How to complete this task:
Every line below between the one holding "Open the Body type dropdown" and the one holding "Screen dimensions: 624x355", inclusive, should be copied exactly, and no other line.

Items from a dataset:
· · ·

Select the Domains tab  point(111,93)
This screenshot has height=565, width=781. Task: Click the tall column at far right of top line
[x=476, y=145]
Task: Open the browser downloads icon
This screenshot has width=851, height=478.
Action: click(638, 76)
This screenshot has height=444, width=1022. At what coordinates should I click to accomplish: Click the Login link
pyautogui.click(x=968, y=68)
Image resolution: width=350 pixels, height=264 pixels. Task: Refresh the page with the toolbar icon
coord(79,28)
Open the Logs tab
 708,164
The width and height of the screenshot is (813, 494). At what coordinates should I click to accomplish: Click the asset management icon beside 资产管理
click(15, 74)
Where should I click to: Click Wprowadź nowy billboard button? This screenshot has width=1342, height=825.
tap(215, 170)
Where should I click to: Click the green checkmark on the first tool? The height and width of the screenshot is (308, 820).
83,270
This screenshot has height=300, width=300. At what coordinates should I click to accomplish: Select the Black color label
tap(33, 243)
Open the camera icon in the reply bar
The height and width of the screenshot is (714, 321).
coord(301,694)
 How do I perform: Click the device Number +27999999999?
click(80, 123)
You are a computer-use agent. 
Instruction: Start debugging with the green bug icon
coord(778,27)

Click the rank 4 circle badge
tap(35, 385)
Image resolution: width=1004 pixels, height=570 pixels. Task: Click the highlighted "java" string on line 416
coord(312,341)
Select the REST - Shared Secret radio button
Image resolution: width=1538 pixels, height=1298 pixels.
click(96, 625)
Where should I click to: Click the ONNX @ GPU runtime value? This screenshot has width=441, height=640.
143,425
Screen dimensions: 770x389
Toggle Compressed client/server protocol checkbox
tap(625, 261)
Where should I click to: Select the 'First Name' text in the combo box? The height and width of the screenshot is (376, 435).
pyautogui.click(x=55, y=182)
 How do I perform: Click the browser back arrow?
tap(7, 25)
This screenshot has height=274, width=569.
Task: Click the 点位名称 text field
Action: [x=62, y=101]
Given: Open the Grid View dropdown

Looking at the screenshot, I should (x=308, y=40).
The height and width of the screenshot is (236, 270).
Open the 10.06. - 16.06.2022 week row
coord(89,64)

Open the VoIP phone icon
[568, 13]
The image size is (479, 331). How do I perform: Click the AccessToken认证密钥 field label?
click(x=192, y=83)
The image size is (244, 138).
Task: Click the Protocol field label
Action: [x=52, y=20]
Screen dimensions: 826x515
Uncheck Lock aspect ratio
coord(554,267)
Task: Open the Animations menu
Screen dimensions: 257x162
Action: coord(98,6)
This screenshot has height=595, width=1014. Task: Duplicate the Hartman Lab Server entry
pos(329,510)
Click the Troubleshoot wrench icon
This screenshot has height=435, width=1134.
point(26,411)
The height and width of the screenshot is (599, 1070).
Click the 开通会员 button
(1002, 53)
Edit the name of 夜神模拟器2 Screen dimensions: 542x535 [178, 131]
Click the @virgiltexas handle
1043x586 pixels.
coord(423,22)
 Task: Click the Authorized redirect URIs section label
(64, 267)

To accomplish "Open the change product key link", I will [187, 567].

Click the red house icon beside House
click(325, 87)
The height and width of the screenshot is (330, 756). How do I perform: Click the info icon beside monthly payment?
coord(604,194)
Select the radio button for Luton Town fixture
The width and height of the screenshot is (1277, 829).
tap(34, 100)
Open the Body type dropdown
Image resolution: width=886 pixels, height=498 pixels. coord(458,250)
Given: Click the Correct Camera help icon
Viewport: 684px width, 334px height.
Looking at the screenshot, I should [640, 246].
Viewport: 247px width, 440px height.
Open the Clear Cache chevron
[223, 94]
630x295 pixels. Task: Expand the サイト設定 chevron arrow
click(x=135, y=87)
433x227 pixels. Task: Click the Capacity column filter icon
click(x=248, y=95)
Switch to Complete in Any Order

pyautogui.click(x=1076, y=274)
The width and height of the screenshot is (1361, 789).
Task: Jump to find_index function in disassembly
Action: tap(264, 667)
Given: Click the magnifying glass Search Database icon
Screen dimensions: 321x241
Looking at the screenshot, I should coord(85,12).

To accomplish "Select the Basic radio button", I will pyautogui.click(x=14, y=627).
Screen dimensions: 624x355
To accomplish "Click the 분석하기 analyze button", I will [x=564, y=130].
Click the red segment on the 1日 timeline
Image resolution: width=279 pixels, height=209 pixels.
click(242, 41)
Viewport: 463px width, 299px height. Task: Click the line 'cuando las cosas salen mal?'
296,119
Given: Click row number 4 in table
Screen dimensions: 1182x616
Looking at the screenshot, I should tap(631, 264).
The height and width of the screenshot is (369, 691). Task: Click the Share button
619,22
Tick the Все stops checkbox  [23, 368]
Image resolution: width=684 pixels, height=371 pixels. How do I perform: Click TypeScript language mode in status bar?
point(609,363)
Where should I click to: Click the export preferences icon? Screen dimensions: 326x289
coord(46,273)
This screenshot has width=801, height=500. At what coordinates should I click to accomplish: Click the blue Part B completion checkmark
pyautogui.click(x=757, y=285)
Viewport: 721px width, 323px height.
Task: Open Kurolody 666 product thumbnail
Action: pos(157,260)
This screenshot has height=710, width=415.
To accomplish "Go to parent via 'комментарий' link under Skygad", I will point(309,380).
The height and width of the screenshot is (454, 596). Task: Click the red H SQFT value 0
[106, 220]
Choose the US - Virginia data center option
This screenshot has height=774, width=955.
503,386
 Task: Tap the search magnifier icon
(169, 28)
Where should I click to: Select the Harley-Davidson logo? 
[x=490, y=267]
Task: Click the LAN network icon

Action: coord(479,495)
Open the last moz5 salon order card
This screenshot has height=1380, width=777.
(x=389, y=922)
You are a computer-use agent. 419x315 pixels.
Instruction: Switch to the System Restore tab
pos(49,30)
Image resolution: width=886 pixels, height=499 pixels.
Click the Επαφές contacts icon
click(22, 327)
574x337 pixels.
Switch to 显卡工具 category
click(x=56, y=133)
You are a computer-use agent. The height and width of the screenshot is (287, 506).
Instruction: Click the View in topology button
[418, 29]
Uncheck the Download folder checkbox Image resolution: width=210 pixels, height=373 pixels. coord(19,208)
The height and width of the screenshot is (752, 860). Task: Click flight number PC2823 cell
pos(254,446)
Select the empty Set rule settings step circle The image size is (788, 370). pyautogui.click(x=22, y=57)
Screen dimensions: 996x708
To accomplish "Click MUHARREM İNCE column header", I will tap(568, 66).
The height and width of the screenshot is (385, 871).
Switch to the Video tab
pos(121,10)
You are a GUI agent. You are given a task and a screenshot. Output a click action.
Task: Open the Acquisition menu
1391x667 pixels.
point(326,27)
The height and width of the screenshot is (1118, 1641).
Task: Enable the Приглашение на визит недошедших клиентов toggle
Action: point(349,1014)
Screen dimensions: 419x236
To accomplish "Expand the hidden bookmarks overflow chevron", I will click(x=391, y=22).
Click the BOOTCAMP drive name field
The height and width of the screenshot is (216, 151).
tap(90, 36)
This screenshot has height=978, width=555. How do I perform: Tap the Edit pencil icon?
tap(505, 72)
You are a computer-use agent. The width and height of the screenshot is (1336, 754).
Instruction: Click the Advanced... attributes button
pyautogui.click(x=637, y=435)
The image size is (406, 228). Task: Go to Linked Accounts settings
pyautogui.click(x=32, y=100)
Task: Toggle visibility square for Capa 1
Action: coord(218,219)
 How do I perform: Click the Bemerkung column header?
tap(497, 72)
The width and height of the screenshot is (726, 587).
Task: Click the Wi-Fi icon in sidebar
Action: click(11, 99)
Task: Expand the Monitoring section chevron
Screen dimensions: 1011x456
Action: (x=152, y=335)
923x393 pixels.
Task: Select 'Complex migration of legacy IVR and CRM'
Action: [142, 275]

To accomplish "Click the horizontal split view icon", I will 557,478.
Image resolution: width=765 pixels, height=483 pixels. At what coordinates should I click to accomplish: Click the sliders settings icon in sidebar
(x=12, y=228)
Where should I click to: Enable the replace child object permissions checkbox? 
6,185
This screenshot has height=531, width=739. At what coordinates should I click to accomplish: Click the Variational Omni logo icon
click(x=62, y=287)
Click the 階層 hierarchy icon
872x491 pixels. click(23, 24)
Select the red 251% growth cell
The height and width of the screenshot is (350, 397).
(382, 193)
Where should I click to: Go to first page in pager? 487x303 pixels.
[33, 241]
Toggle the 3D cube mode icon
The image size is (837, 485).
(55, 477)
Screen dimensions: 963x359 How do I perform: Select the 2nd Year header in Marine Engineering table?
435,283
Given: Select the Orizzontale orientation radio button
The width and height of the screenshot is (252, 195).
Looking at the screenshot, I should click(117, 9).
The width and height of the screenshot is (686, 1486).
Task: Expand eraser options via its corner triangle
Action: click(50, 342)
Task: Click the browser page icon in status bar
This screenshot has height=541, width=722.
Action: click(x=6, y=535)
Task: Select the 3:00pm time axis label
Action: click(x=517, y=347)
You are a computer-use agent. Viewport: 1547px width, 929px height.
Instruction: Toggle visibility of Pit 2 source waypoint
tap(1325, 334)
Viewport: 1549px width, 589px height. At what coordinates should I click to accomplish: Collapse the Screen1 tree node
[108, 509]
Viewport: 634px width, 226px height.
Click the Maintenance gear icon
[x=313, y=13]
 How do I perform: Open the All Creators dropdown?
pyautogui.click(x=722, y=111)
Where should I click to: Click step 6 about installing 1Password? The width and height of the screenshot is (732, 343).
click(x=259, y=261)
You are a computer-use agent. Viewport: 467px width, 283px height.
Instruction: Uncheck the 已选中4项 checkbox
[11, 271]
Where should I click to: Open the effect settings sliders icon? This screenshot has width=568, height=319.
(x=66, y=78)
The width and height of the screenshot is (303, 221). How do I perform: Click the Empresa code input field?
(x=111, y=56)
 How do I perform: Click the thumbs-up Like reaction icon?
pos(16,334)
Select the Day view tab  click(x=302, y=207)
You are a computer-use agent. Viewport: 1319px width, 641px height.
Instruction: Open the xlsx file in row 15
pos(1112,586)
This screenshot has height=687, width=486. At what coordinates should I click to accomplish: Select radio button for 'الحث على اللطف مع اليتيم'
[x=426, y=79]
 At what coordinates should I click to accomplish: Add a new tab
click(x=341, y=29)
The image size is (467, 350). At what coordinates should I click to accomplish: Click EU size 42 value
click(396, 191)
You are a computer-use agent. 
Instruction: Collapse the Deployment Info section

· · ·

Output below:
Open the Body type dropdown
Image resolution: width=886 pixels, height=498 pixels. coord(458,250)
Given: Click the Correct Camera help icon
Viewport: 684px width, 334px height.
Looking at the screenshot, I should [640, 246].
Viewport: 247px width, 440px height.
Open the Clear Cache chevron
[223, 94]
630x295 pixels. Task: Expand the サイト設定 chevron arrow
click(x=135, y=87)
433x227 pixels. Task: Click the Capacity column filter icon
click(x=248, y=95)
Switch to Complete in Any Order

pyautogui.click(x=1076, y=274)
The width and height of the screenshot is (1361, 789).
Task: Jump to find_index function in disassembly
Action: tap(264, 667)
Given: Click the magnifying glass Search Database icon
Screen dimensions: 321x241
Looking at the screenshot, I should coord(85,12).

To accomplish "Select the Basic radio button", I will pyautogui.click(x=14, y=627).
Screen dimensions: 624x355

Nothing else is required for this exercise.